Reproduisez fidèlement le passage de l'article sur la décision de la CJUE relative aux adresses IP qui s'ouvre sur les mots contenant « La société chypriote » et se clôt sur « trois points distincts. ».

## Passage extrait

───

La Cour de justice de l’Union européenne a rendu une décision dans laquelle elle décide, entre autres, que le recueil systématique, par un titulaire de droits, des adresses IP des internautes prenant part à des réseaux de peer-to-peer était conforme au RGPD.

par Ophélie Wangle 1 juillet 2021

La société chypriote Mircom dispose de certains droits pour un grand nombre de films pornographiques. Ayant constaté que certains de ces films étaient téléchargés illégalement sur des réseaux de peer-to-peer à l’aide du protocole BitTorrent, la société Mircom a récolté les adresses IP ayant été utilisées pour partager les contenus sur ces réseaux. Cette société a ensuite présenté, devant le tribunal de l’entreprise d’Anvers, une demande d’information à l’encontre du fournisseur d’accès belge Telenet BVBA visant à se faire communiquer les données d’identification correspondant aux adresses IP collectées, ce à quoi le fournisseur de données s’opposait. Dans le cadre de ce litige, la juridiction belge a posé à la Cour de justice de l’Union européenne (CJUE) plusieurs questions préjudicielles touchant à trois points distincts.

Tout d’abord, il s’agissait de préciser ce qui constitue, selon la directive 2001/29/CE du 22 mai 2001, un acte de communication au public. En particulier, la CJUE devait déterminer si les internautes individuels qui participent à un réseau de peer-to-peer effectuent un acte de communication.

Ensuite, la juridiction belge demandait si les titulaires de droits qui n’utilisent pas leurs droits pour exploiter les œuvres peuvent tout de même se prévaloir des mesures prévues par la directive 2004/48/CE du 29 avril 2004 relative au respect des droits de propriété intellectuelle.

───

## Extrait des données
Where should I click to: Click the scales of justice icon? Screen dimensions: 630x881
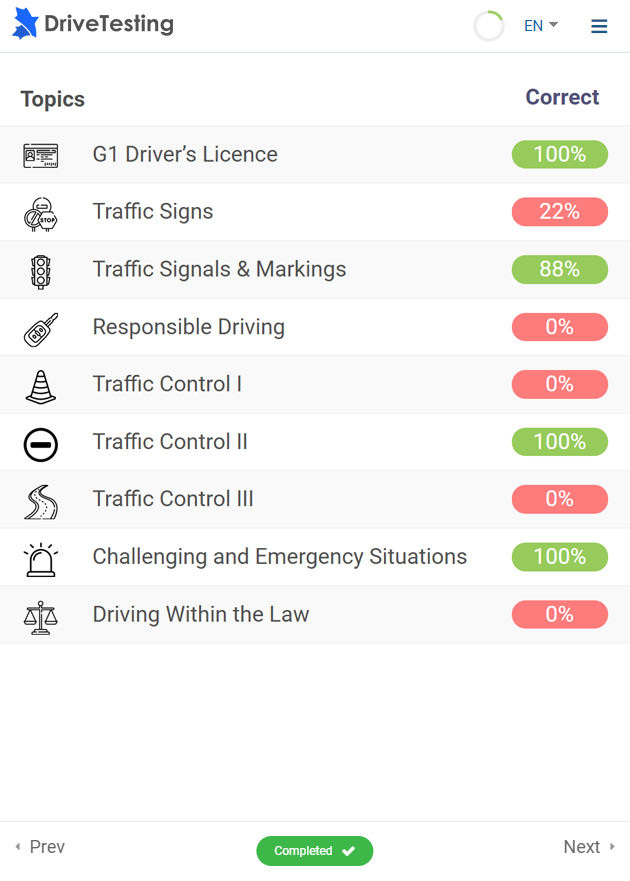coord(41,615)
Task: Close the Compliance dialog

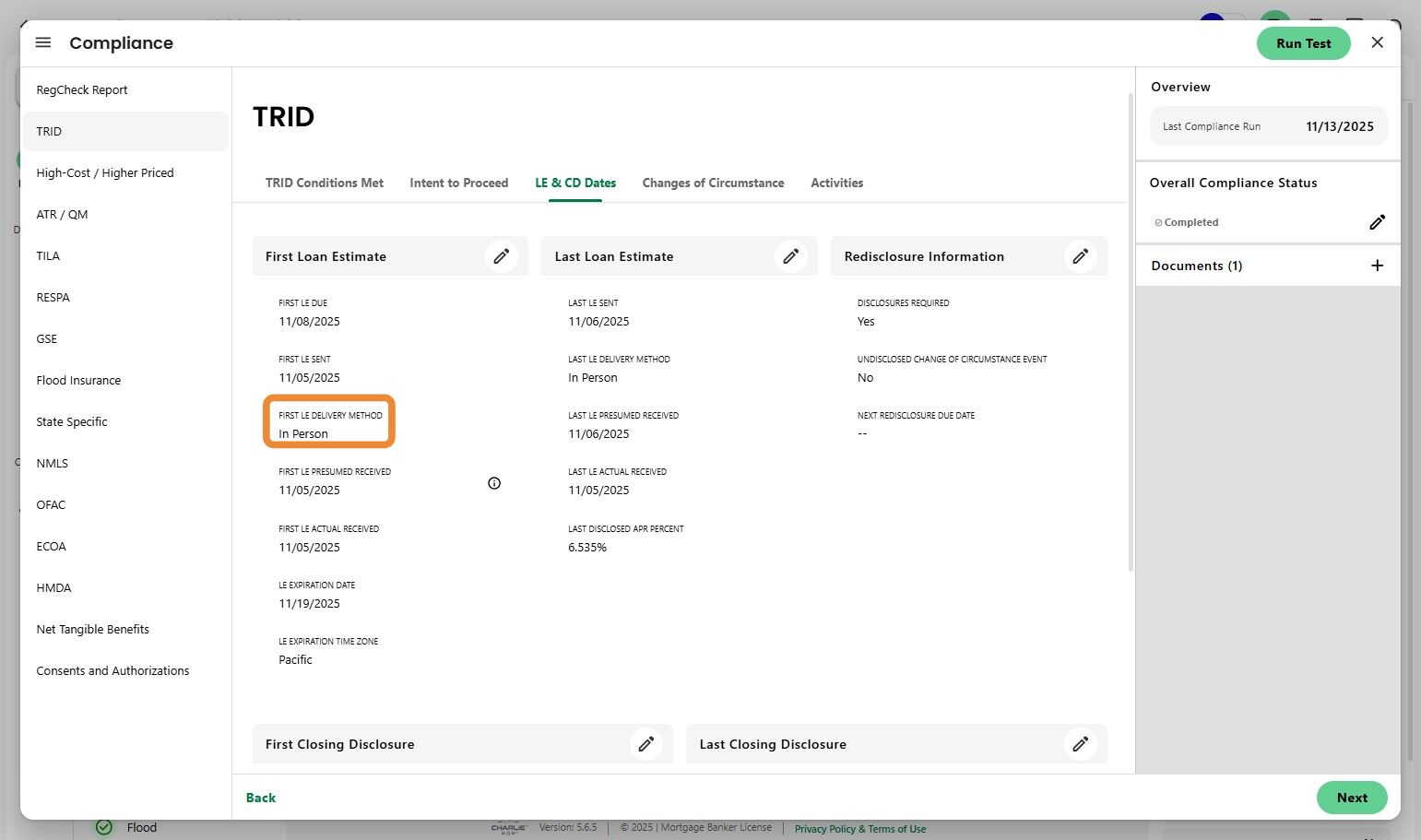Action: click(1377, 42)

───

## Réponse complète
La société chypriote Mircom dispose de certains droits pour un grand nombre de films pornographiques. Ayant constaté que certains de ces films étaient téléchargés illégalement sur des réseaux de peer-to-peer à l’aide du protocole BitTorrent, la société Mircom a récolté les adresses IP ayant été utilisées pour partager les contenus sur ces réseaux. Cette société a ensuite présenté, devant le tribunal de l’entreprise d’Anvers, une demande d’information à l’encontre du fournisseur d’accès belge Telenet BVBA visant à se faire communiquer les données d’identification correspondant aux adresses IP collectées, ce à quoi le fournisseur de données s’opposait. Dans le cadre de ce litige, la juridiction belge a posé à la Cour de justice de l’Union européenne (CJUE) plusieurs questions préjudicielles touchant à trois points distincts.